The new distribution of points looks like this now:

We will use an autoencoder with a single neural network in the hidden layer. Why not add more? The problem is that if the hidden state has equal or higher dimensions than the input state, we risk that our model might learn the identity function, that is, that the model learns g(f(x))=x everywhere. This is clearly not a very useful outlier identification method. We need to capture the essential features of the data, so that those unusual features would be highlighted later on, hence allowing to detect outliers.

With keras, it is really easy to set up the model, we need an input layer of shape 2, for our two-dimensional example. This is passed to our one-dimensional encoder, using a ReLU activation function and then decoded back into a two-dimensional space:

input_layer <- layer_input(shape=c(2))
 encoder <- layer_dense(units=1, activation='relu')(input_layer)
 decoder <- layer_dense(units=2)(encoder)
 autoencoder <- keras_model(inputs=input_layer, outputs = decoder)

Before using the model, we need to compile it. We need to specify a loss functional, a metric to optimize and an algorithm to perform the gradient descent updates. We will go for the Adam solver, optimizing the classical mean squared error (that works in this problem, but we might need to change it for our particular application) and choose accuracy as the metric to optimize:

autoencoder %>% compile(optimizer='adam',
loss='mean_squared_error',
metrics=c('accuracy'))

Once this is set up, we are ready for training:

# Coerce the dataframe to matrix to perform the training
 df <- as.matrix(df)
 history <- autoencoder %>% fit(
 df,df,
 epochs = 30, batch_size = 128,
 validation_split = 0.2
 )

Using the command, plot(history), we can see how the training went for this example:

So we see that, while the accuracy remains fairly high, there is a mysterious drop during the training. We should not worry too much about it for now, we will come to this issue later. As for the loss, it keeps decreasing as we add more data, which is expected.
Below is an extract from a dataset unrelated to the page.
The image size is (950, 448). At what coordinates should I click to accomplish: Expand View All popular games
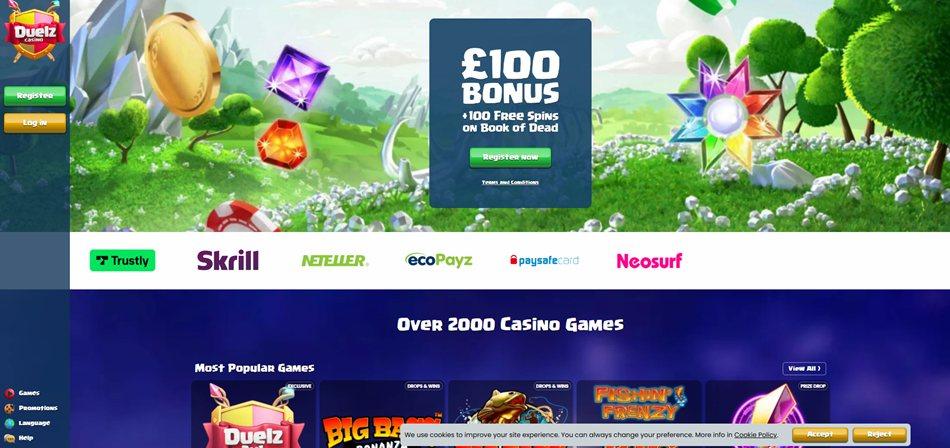[x=804, y=369]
Finally, Let's look at the reconstruction. We first generate the predictions from our trained autoencoder:

preds <- autoencoder %>% predict(df)
 colnames(preds) <- c("V1", "V2")
 preds <- as.data.frame(preds)

This is the reconstruction of the points, as per our autoencoder. We will color red those points whose reconstruction is at a (Euclidean) distance larger than three from the original images, and leave the others blue. Why those points? Our autoencoder learned that our dataset had some intrinsic properties (it learned the distribution of the average point), so in those points where the reconstruction error is anomalously large, there might be something worth looking at:

# Coerce back the matrix to data frame to use ggplot later
df <- as.data.frame(df)
# Euclidean distance larger than 3 = sum of squares larger than 9
df$color <- ifelse((df$V1-preds$V1)**2+(df$V2-preds$V2)**2>9,"red","blue")

Finally, we can look at the results with ggplot:

library(ggplot2)
 df %>% ggplot(aes(V1,V2),col=df$color)+geom_point(color = df$color, position="jitter")

The following screenshot shows how well we did identifying unusual points:

In the preceding screenshot, the blue points are the reconstructed images from the autoencoder. We see that it learned correctly that most of the points come from a normal distribution centered at (0,0), as expected. However there are still some points which are normal on the original dataset and where pointed out as unusual. No need to get discouraged from learning autoencoders that soon, the reason for this is that the autoencoder we used is rather simple. We will look at more sophisticated ways to tackle the outlier detection problem with autoencoders.